Mendengar nestapa yang dialami mbah Kasrun, rasanya saya tak sabar menahan diri. Kebetulan, ada hamba Allah yang menitipkan bantuan berupa sembako. Akhirnya, di siang hari bolong, saya mengunjungi rumah dhuafa yang berjarak dari Kota Salatiga sekitar 20 kilometer itu.
Tak butuh lama, hanya dalam waktu sekitar 20 menit, saya tiba di Dusun Sawit. Sempat bertanya ke warga hingga tiga kali, akhirnya tiba juga di kediaman lelaki malang itu. Mbah Kasrun menyambut ramah kedatangan saya, kendati tidak mengetahui tujuan saya, namun, keramahan khas orang pedesaan sulit lepas dari dirinya.

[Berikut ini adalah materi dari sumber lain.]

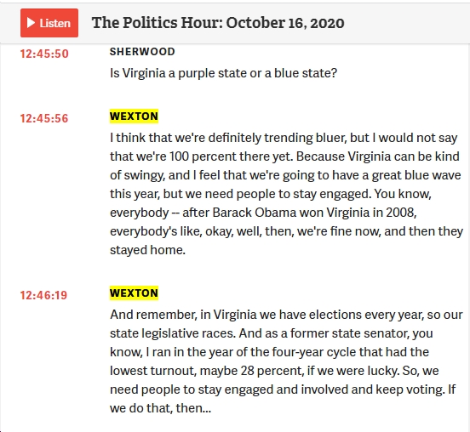Image resolution: width=470 pixels, height=432 pixels.
Task: Click the year "2008" in the transcript
Action: pyautogui.click(x=401, y=213)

Usai menyerahkan sembako, saya tidak melihat adanya perabot di dalam rumah duda dhuafa ini. Di dinding bambu, terselip 3 buah piring dan sebuah gelas.
Jangan bicara soal fasilitas MCK, sebab, untuk melepas hajatnya, mbah Kasrun selalu ke sungai yang berjarak sekitar 50 meter. Entah bagaimana bila kondisinya malam hari, ditambah hujan. Sebab, di rumahnya tak terlihat lampu senter mau pun payung.

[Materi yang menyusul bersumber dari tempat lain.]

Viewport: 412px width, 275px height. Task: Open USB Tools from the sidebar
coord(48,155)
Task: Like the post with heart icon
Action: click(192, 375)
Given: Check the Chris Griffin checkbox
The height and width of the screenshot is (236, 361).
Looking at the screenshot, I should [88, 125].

Untuk memasak, terdapat tungku yang terbuat dari tanah liat. Di atas meja buluk, sebenarnya ada kompor gas bekas pembagian pemerintah, namun, karena gasnya kadang tak terbeli, mbah kasrun lebih suka memanfaatkan tungku.
"Sisa- sisa limbah bambu untuk membuat tampah, bisa dipakai untuk memasak nasi mau pun air," ujarnya datar.
Menurut mbah Kasrun, bulan lalu ada donatur memberikan bantuan sebesar Rp 1 juta guna perbaikan rumahnya.
Sayang, di tengah jalan, ia kehabisan uang untuk membayar tukang. Padahal, tiang blandar juga perlu diganti karena sudah terlihat keropos.
Susah membayangkan sulitnya hidup lelaki gaek ini, sepertinya, lengkap sudah penderitaannya. Kami sempat berbincang hampir 30 menit, ketika saya tawarkan untuk memperbaiki rumahnya, minimal agar dindingnya rapat, beliau berulangkali menyampaikan rasa terima kasihnya.